- Assigned task
From the first line to the last, copy the data exactly and drop the pictures.

======== Dataset content

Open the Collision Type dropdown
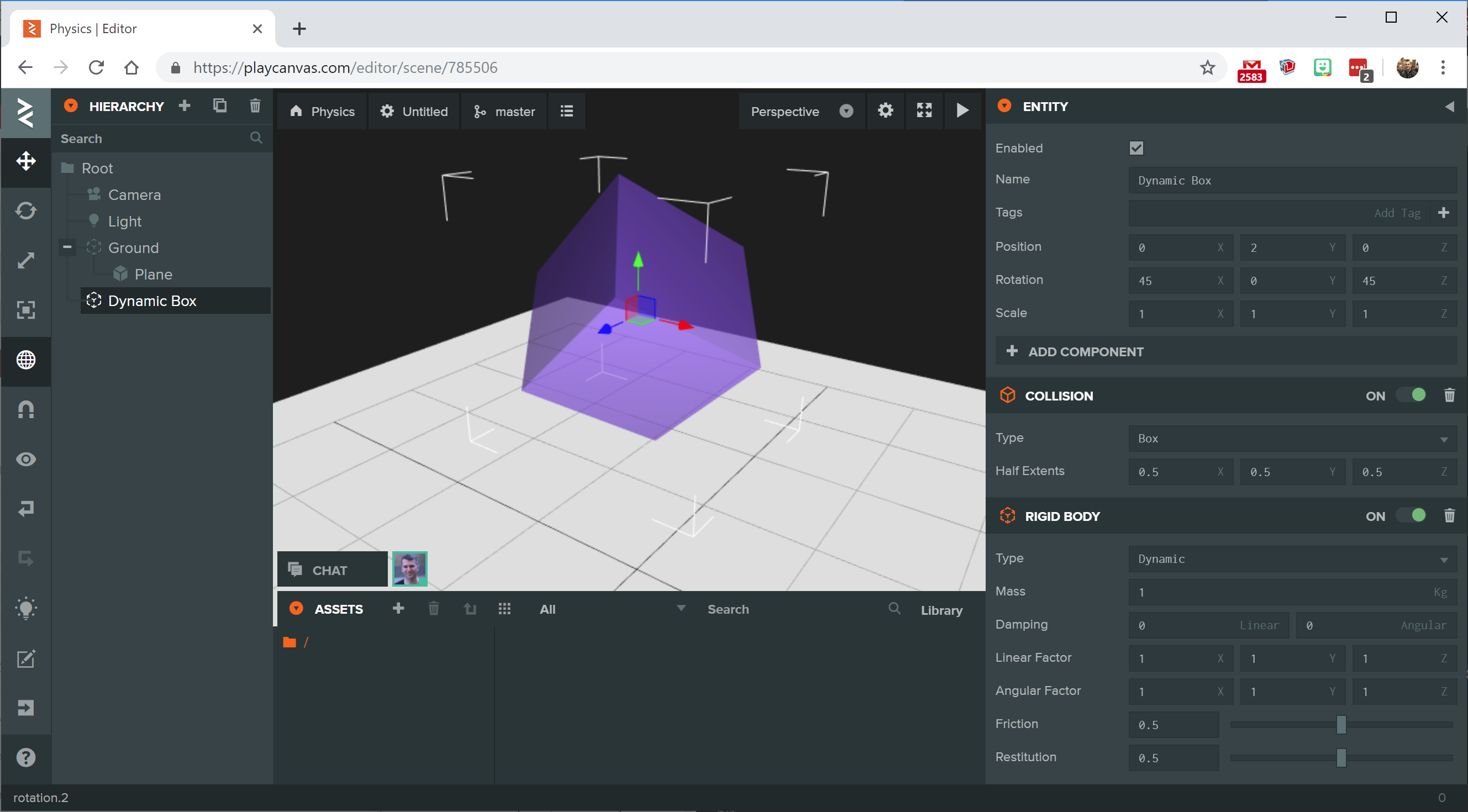The image size is (1468, 812). [x=1291, y=439]
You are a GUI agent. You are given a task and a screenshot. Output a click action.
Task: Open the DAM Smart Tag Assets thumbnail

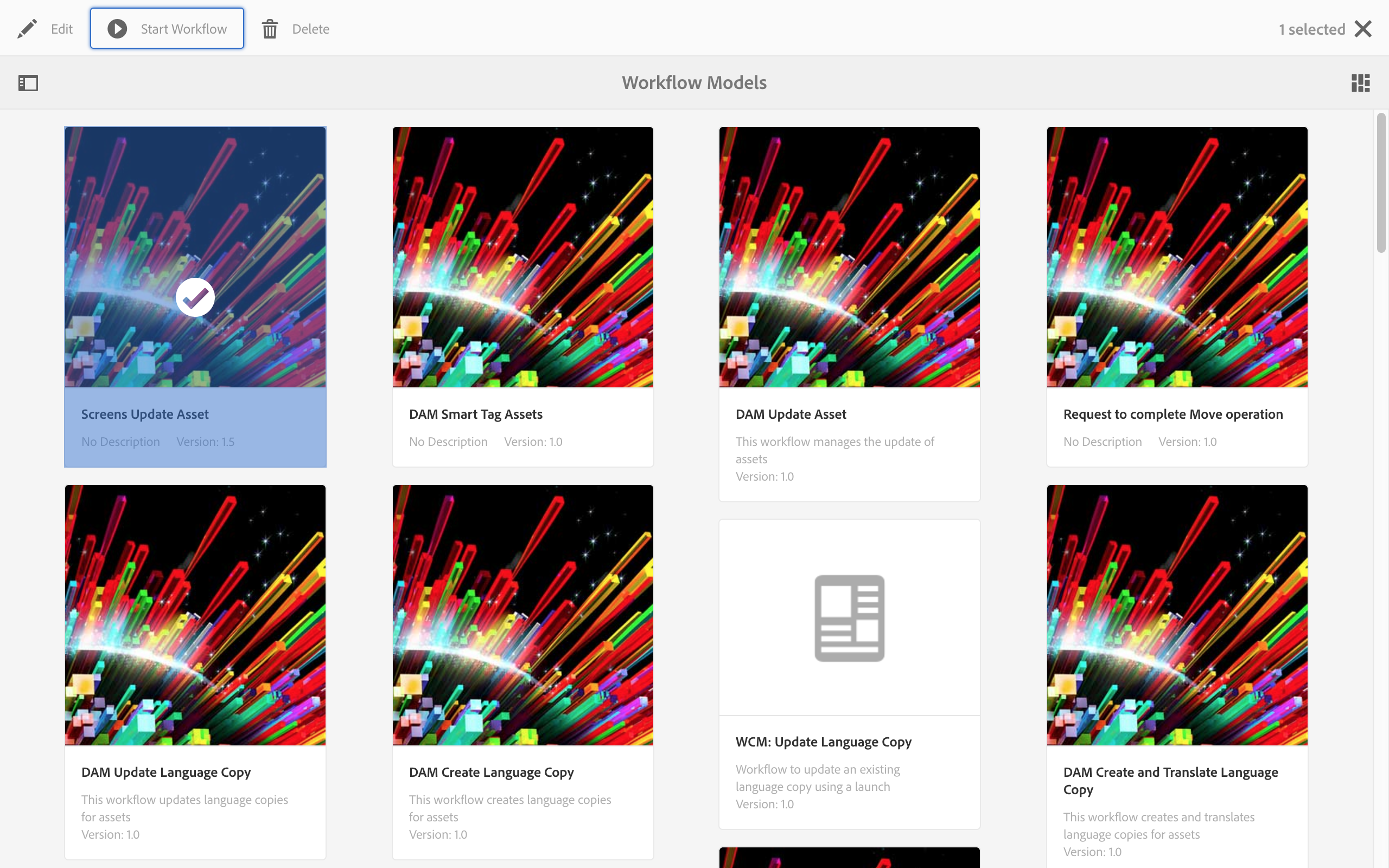click(523, 257)
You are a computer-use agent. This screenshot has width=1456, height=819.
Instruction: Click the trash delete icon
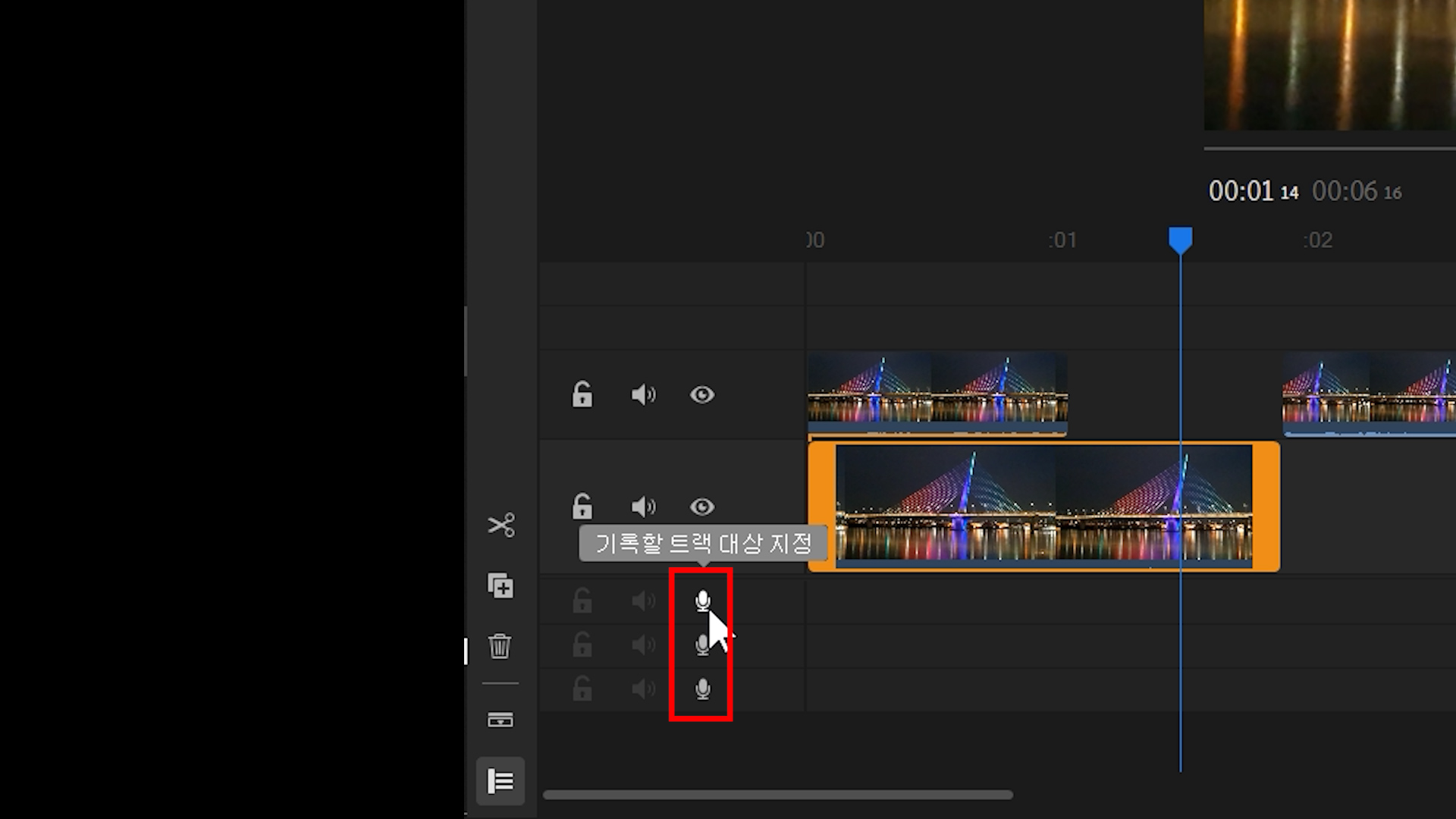[x=500, y=646]
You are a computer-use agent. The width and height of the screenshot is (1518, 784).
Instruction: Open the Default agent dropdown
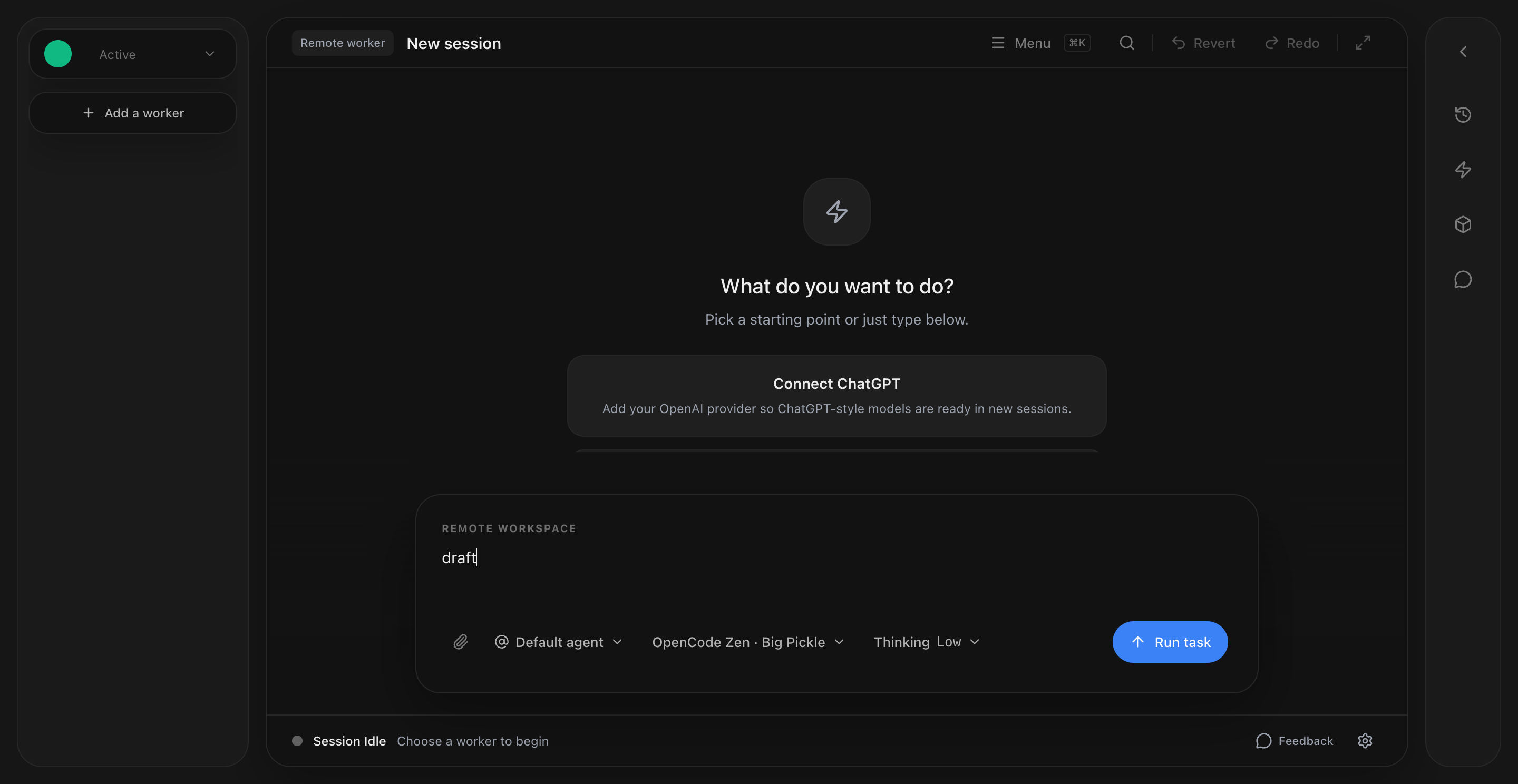tap(559, 641)
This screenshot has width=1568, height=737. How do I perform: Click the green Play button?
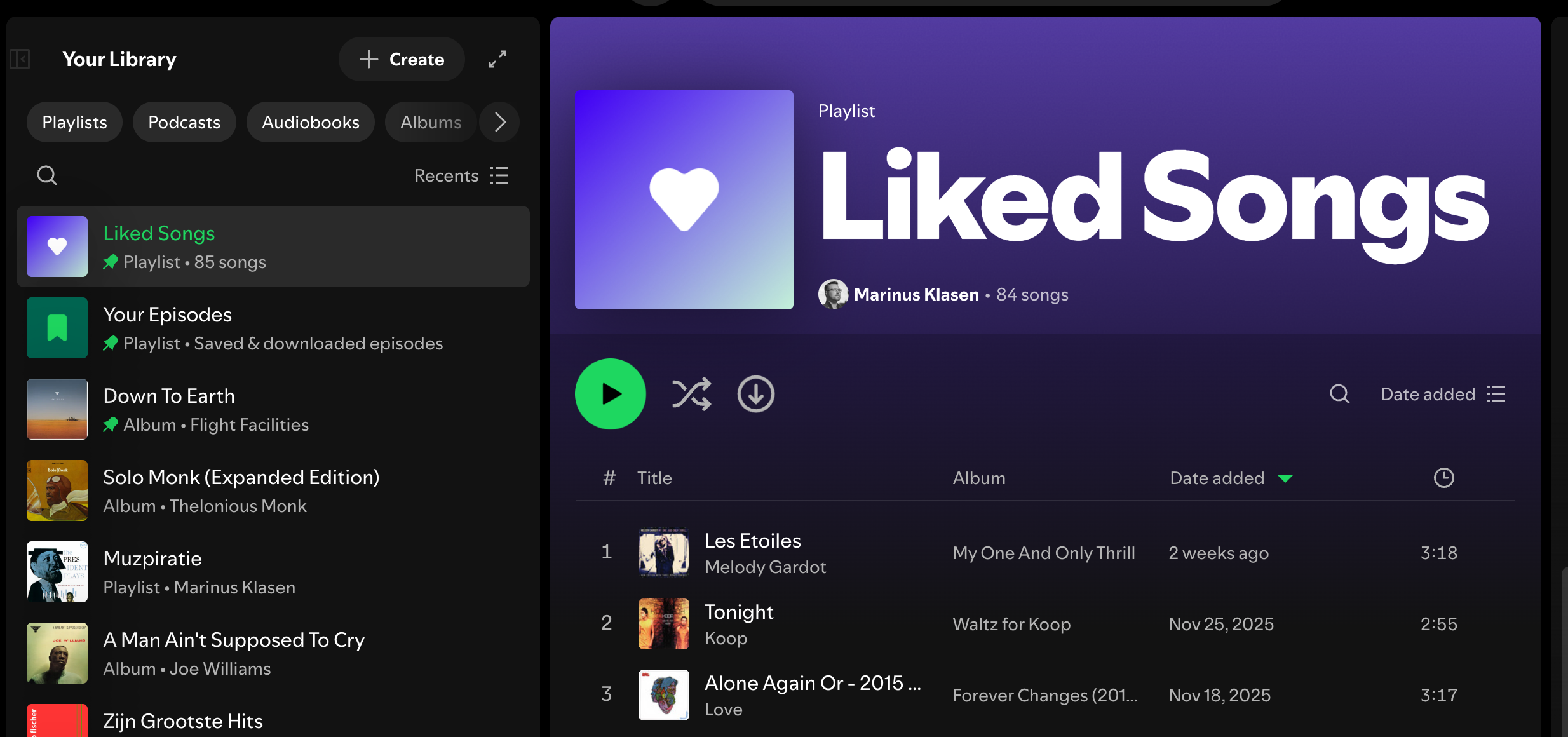[x=610, y=394]
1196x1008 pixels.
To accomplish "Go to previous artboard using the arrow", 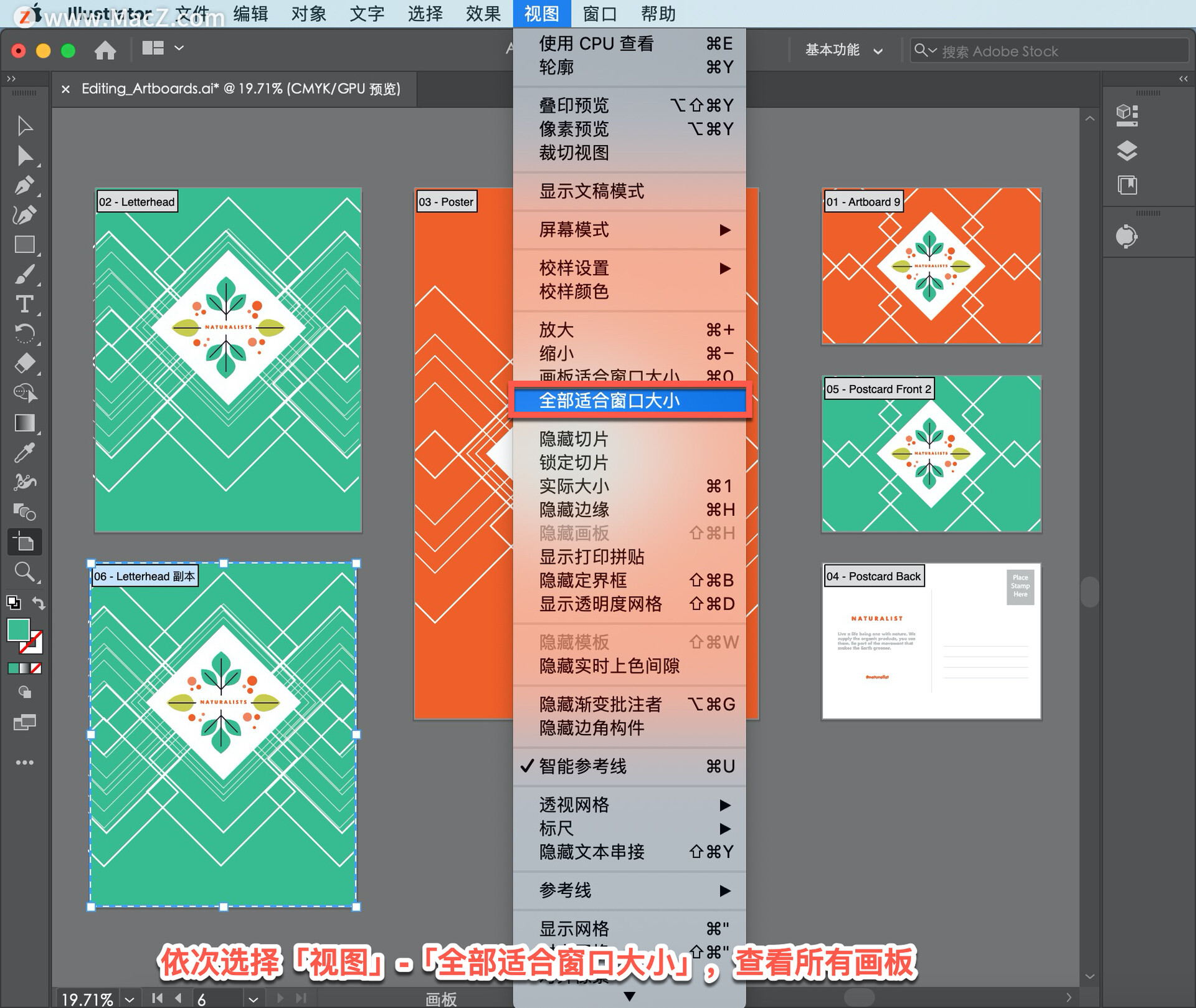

================

- Answer for this exercise
Open the Collision Type dropdown
The image size is (1468, 812). [x=1291, y=439]
You are a GUI agent. You are given a task and a screenshot. Output a click action.
Task: Open the DAM Smart Tag Assets thumbnail

click(523, 257)
You are a computer-use agent. This screenshot has width=1456, height=819.
Instruction: Click the trash delete icon
[x=500, y=646]
You are a computer-use agent. The width and height of the screenshot is (1518, 784).
Instruction: Open the Default agent dropdown
tap(559, 641)
This screenshot has width=1568, height=737. How do I perform: Click the green Play button?
[x=610, y=394]
1196x1008 pixels.
To accomplish "Go to previous artboard using the arrow", 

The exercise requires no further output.